Un emploi peu connu du Jasmin officinal : les tuyaux de chibouques

Daniel Lejeune

Fumées de rêves, rêves de fumée, le XIXe siècle fut celui de la découverte et de la pratique des paradis artificiels. Toujours associées aux ambiances exotiques, les fumées enivrantes passionnèrent tous les romantiques qui firent d’une manière ou d’une autre le voyage en Orient. Dans ce contexte, le jasmin officinal ne faisait pas que grimper : il enivrait de ses fumées…

Autoportrait à la chibouque - Horace Vernet, 1835 - Saint-Pétersbourg, musée de l’Hermitage - © D.R
Autoportrait à la chibouque – Horace Vernet, 1835 – Saint-Pétersbourg, musée de l’Hermitage – © D.R

Le thème de la fumée et de ses accessoires a été maintes fois repris dans la littérature à commencer par Théophile Gautier. Les peintres affectionnèrent tout autant les objets de luxe qu’étaient pipes et narguilés pour ne parler que de la consommation du tabac. Parmi les objets cultes des tabagies, figure la chibouque, qui est une pipe à tabac tout à fait extraordinaire par la longueur de son tuyau, évoquant la distance nécessaire à un plaisir rare.

Une vente au centimètre

« Madame Dubarry, peinte au pastel par Latour, une étoile sur la tête, nue et dans un nuage, paraissait contempler avec concupiscence une chibouque indienne… » (1831, Honoré de Balzac, « La peau de chagrin »).

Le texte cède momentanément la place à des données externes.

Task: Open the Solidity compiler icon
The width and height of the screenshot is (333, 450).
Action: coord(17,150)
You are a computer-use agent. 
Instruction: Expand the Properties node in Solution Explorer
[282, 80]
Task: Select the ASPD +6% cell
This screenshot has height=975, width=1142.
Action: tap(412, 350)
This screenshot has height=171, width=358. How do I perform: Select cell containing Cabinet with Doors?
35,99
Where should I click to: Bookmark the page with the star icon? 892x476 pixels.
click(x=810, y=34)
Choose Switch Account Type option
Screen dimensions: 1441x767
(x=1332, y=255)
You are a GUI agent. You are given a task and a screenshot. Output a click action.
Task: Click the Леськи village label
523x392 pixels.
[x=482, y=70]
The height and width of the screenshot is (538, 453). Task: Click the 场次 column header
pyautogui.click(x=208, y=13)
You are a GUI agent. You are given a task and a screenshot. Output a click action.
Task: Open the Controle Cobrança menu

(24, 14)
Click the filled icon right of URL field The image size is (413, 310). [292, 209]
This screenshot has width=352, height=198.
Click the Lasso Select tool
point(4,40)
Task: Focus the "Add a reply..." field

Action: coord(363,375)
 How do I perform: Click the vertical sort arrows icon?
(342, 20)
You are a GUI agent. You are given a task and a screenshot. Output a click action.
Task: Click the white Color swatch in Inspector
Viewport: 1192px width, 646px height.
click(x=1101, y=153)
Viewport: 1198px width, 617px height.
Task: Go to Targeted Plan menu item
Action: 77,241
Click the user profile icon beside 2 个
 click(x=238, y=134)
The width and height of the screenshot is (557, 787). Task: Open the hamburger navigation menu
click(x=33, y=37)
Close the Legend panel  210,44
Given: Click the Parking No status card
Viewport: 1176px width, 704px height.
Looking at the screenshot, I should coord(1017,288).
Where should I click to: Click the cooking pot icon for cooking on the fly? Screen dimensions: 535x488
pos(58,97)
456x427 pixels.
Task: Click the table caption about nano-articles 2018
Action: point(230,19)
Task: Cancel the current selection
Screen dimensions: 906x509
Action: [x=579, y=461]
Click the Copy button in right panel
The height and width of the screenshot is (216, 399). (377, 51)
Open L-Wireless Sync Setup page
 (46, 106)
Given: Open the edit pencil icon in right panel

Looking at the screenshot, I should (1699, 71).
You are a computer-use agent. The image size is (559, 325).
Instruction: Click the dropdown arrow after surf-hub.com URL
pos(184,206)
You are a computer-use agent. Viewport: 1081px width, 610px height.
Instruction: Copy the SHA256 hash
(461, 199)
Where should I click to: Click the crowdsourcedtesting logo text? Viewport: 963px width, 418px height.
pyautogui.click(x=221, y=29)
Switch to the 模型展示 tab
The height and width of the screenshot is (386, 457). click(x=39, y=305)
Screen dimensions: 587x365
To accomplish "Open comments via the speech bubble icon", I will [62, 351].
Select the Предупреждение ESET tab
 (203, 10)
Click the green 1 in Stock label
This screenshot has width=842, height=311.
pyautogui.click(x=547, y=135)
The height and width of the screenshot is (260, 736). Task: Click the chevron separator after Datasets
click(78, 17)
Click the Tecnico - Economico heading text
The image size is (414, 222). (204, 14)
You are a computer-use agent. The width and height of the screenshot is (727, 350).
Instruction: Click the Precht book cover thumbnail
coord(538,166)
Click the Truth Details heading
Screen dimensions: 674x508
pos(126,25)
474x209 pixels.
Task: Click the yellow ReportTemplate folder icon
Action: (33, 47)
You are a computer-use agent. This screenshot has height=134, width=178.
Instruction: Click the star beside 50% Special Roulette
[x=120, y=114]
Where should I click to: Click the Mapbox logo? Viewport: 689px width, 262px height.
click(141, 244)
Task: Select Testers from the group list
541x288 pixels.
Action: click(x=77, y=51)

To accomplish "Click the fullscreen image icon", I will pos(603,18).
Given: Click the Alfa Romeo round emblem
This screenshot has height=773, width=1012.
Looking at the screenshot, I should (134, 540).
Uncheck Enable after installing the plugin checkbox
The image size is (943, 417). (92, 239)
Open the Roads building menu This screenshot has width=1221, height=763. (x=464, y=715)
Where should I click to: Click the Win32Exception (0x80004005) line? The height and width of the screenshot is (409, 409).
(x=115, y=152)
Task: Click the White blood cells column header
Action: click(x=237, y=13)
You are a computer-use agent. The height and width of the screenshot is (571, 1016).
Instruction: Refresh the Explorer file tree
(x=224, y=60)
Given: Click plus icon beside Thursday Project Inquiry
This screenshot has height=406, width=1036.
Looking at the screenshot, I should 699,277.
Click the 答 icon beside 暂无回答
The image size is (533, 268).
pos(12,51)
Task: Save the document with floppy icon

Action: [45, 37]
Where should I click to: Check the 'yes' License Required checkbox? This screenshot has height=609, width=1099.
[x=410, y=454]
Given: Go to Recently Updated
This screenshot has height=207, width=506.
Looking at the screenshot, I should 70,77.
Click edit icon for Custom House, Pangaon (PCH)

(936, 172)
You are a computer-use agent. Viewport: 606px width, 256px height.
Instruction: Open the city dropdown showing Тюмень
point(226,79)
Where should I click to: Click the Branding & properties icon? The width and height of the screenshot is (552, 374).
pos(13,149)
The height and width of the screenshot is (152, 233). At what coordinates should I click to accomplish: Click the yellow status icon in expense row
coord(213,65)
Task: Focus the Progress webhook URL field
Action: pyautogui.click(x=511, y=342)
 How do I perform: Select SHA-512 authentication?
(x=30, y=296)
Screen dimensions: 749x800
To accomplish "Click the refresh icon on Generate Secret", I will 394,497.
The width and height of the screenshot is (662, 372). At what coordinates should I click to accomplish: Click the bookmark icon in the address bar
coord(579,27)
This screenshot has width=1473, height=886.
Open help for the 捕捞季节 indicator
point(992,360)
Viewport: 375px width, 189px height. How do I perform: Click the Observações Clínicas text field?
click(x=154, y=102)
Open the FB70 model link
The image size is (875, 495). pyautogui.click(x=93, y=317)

« J’avais envie d’une chibouque. Guidé par une main amie, je m’arrêtai d’abord devant un marchand de tuyaux. Ce marchand, qui habitait une mauvaise échoppe, me tira d’une armoire quantité de branches de jasmin et de cerisier, droites et flexibles, dans lesquelles il me fut permis de choisir… Cela se vend au centimètre en marchandant toujours, bien entendu… L’acquisition achevée, il fallut forer le tuyau. Le marchand, qui est en même temps fabricant, s’accroupit, pique le bâton sur une sorte de pal qui est mis en mouvement par une bobine tournant par un fil, comme les moulins d’un sou.

La perforation s’opère rapidement. Le marchand nettoie le tuyau, en taille le bout où doit s’adapter le fourneau, reçoit votre argent, et vous souhaite bon voyage. On prend son tuyau… et l’on se rend chez le marchand de fourneaux. Le fourneau de pipe s’appelle en turc lulé. Les lulés sont de formes nombreuses, mais en général tous de la même matière. On s’en sert beaucoup à Paris, d’ailleurs et tout le monde connaît suffisamment ces fourneaux en terre rouge, parfois ornés d’arabesques d’or… Après le fourneau, il faut le bouquin. Le bouquin se compose de quatre pièces qui s’achètent à part : un bout d’ambre pour mettre à la bouche, un anneau généralement taillé dans une pierre dure comme le jaspe, et qui est susceptible de mille variations, et un autre anneau plus épais, cylindrique, en ambre comme le premier. Ces trois objets, perforés en leur milieu, sont traversés par une tige en bois spécial, dont le bout est destiné à tremper dans l’orifice supérieur du tuyau de jasmin… » (1873 Albert Millau, Journal d’un fantaisiste)

Une culture en Égypte

Après l’exposition universelle de 1867, Jean-Pierre Barillet-Deschamps, avait quitté la ville de Paris pour se mettre au service du Khédive d’Egypte, Ismaïl Pacha. Son fils Pierre qui était aussi son collaborateur d’agence, eut l’occasion de se rendre à Constantinople. Il en rapporte dans la Revue Horticole (1873 p 347) la singulière culture réservée au Jasmin : « On choisit un terrain de très peu d’étendue, de forme rectangulaire et bien abrité de tous côtés, de façon que le jour ne vienne que d’en haut. Dans cet intérieur, on construit une charpente composée de quatre fortes poutres formant un rectangle… Leur hauteur est de 5 mètres, et les extrémités supérieures sont réunies par des traverses de force moindre. Au pied de chaque poutre on plante un Jasmin dans un bon compost ad hoc, à forte dose d’engrais, afin d’obtenir une végétation des plus actives possible. Le Jasmin est attaché à un fil de fer galvanisé recouvert de laine. Dans cet état il fait peu de progrès la première année ; on ne fait que le pincer avec soin.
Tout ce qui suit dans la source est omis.